Ora, per i dipendenti dello Stato – qual era l’odierna ricorrente – il fatto generatore di un tale diritto, come di ogni altra pretesa riguardante l’indennità di buonuscita, è costituito dalla cessazione del rapporto di lavoro, in tal senso deponendo in modo inequivoco la disciplina legale dell’istituto contenuta nel d.p.r. 29 dicembre 1973 n. 1032, come modificato dall’art. 7 della legge 29 aprile 1976 n. 177 e poi dagli artt. 6 e 7 della legge 20 marzo 1980 n. 75, che sinteticamente esprime questo imprescindibile collegamento nella formula secondo cui (art. 3, primo comma, del d.p.r. n. 1032 del 1973, come novellato dall’art. 7 della legge n. 177 del 1976) consegue il diritto alla indennità di buonuscita il dipendente "che cessi dal servizio per qualunque causa".
Questo essendo l’assetto normativo di riferimento – da considerare tuttora vigente ai sensi della disposizione transitoria di cui all’art. 69, comma 2, del d.lgs. n. 165 del 2001 – risulta evidente che, al fine di individuare la giurisdizione di pertinenza della controversia in esame, occorre avere riguardo al dato storico costituito dal momento in cui il menzionato periodo di servizio ebbe termine, per la cessazione del rapporto di lavoro provvisoriamente ricostituito in ottemperanza al provvedimento giurisdizionale di sospensione dell’atto di collocamento a riposo.
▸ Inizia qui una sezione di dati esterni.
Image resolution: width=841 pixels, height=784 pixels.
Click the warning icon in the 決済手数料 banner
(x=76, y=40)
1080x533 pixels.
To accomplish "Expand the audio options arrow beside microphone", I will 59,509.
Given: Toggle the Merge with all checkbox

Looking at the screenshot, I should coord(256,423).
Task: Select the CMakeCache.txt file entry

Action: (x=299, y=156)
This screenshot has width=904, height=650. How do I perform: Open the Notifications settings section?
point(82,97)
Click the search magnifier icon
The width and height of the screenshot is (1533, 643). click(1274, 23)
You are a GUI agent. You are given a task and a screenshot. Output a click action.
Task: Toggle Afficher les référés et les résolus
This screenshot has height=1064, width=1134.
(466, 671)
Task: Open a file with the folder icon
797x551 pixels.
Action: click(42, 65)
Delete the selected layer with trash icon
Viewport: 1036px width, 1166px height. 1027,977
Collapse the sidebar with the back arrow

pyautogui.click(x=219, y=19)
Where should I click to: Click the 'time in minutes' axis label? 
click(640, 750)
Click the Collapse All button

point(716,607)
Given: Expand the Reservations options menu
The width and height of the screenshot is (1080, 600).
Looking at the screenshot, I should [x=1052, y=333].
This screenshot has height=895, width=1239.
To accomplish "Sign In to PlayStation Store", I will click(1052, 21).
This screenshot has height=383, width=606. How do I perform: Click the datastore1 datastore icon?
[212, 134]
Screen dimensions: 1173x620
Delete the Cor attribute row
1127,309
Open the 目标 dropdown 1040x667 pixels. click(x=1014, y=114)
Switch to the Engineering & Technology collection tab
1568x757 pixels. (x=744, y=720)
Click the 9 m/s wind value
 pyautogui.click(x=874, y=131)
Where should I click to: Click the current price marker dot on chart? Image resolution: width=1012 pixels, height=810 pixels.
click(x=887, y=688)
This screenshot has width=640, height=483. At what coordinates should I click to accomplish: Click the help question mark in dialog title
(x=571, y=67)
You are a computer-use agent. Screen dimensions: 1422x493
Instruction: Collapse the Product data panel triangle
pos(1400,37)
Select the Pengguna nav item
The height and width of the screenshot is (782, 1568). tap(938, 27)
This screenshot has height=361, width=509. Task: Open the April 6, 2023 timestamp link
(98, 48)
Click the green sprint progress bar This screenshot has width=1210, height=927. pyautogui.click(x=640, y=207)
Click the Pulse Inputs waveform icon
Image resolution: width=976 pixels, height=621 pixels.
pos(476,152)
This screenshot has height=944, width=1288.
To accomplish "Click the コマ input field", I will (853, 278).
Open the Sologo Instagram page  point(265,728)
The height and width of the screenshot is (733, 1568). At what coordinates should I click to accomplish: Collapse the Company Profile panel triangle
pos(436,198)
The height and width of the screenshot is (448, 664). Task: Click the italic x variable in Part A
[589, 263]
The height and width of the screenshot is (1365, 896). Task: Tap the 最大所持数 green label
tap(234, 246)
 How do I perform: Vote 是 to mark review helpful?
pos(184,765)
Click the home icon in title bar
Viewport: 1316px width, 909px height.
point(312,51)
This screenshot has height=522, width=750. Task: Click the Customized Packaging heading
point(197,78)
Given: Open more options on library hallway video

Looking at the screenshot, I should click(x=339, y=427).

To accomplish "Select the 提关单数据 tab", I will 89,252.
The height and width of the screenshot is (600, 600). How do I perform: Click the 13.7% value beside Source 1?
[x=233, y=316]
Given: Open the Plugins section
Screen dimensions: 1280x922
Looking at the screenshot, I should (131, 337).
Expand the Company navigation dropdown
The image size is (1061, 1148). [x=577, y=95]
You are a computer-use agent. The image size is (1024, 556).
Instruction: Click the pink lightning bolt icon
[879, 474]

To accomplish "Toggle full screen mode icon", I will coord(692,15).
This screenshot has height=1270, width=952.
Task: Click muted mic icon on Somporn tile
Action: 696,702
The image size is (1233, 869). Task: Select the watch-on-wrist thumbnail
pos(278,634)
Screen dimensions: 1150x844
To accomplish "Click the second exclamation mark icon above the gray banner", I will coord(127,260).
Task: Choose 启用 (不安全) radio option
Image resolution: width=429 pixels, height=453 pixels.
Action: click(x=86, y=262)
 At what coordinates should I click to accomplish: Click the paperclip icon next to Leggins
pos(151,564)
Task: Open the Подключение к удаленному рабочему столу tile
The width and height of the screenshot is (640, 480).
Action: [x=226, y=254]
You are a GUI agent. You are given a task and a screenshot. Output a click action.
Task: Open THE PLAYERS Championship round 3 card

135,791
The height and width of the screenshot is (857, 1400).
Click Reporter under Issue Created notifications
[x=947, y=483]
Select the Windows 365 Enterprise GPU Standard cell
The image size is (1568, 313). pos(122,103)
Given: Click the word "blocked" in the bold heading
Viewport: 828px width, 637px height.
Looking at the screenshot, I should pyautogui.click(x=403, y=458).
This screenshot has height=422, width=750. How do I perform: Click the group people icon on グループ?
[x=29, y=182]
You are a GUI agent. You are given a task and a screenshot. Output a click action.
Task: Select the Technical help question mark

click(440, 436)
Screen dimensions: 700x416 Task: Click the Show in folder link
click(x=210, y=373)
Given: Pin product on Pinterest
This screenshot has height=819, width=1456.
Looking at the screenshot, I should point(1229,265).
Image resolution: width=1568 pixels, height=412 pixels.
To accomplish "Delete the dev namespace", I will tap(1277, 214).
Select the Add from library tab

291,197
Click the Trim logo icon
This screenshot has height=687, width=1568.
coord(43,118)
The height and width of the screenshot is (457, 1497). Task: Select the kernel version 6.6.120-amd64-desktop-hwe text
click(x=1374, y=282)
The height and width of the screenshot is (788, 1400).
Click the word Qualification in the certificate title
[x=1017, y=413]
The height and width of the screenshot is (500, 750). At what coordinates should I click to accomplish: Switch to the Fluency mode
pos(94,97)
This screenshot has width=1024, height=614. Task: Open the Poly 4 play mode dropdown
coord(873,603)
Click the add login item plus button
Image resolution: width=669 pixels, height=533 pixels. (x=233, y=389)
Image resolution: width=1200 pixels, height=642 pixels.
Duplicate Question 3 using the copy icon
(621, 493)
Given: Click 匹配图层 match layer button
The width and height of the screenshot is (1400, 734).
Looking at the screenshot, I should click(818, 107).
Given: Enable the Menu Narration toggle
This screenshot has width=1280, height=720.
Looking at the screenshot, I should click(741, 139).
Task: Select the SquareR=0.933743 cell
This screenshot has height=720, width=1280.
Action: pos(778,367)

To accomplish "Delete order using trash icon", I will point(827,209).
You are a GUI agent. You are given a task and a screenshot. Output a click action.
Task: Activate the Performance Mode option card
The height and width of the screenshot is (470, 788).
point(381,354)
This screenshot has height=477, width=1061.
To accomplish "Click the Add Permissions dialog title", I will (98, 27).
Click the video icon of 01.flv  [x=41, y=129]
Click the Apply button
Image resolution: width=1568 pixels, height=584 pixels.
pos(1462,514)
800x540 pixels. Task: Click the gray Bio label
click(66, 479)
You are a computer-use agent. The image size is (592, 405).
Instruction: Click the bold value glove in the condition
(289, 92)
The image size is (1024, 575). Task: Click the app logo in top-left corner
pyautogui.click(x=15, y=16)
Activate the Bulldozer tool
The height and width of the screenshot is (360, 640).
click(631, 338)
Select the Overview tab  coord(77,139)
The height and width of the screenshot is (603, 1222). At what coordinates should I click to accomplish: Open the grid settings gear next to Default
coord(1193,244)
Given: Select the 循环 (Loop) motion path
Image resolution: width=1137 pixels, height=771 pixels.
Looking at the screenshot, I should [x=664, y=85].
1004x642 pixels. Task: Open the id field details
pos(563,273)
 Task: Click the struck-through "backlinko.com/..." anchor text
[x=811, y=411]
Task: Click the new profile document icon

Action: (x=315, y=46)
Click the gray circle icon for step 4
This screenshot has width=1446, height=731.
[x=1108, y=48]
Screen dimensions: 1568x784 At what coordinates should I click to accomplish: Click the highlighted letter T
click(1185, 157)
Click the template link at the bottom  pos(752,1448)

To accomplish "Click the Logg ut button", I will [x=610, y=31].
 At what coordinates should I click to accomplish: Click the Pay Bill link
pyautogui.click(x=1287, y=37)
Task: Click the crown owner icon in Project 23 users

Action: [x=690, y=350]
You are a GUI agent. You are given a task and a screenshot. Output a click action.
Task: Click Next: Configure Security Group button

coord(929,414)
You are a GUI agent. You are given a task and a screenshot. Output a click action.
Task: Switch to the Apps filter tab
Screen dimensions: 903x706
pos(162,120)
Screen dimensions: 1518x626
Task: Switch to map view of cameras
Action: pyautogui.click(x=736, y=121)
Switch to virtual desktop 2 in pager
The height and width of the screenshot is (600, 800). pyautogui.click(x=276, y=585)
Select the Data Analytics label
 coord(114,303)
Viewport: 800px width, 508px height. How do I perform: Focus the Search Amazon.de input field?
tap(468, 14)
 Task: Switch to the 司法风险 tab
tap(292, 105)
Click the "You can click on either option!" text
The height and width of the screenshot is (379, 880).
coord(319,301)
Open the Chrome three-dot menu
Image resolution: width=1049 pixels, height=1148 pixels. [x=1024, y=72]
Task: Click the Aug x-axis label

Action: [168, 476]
E poichè questo momento, per quanto risulta dalle stesse deduzioni delle parti dell’odierno giudizio, è certamente posteriore al 30 giugno 1998, dovendo identificarsi nella data del 21 dicembre 1998, a partire dalla quale la ricorrente fu definitivamente sollevata dall’incarico ricoperto, ne consegue che, alla stregua del riferito criterio di ripartizione, deve ritenersi sussistente la giurisdizione del giudice ordinario, restando, naturalmente, del tutto impregiudicata la questione (di merito) relativa alla effettiva sussistenza del diritto in contestazione.
In accoglimento del ricorso va, dunque, dichiarata la giurisdizione del giudice ordinario, con conseguente cassazione della impugnata sentenza.
Ritiene la Corte, in considerazione della complessità della questione, che sussistano giusti motivi di compensazione delle spese relativamente all’intero processo, ivi compresa cioè la fase svoltasi davanti al giudice amministrativo, alla quale la propria pronuncia regolatrice mette definitivamente termine.

P. Q. M.
La Corte accoglie il ricorso; dichiara la giurisdizione del giudice ordinario; cassa la sentenza impugnata e compensa le spese dell’intero processo.
Così deciso in Roma, il 18 novembre 2004.
Depositato in Cancelleria il 21 gennaio 2005

Testo non ufficiale. La sola stampa del dispositivo ufficiale ha carattere legale.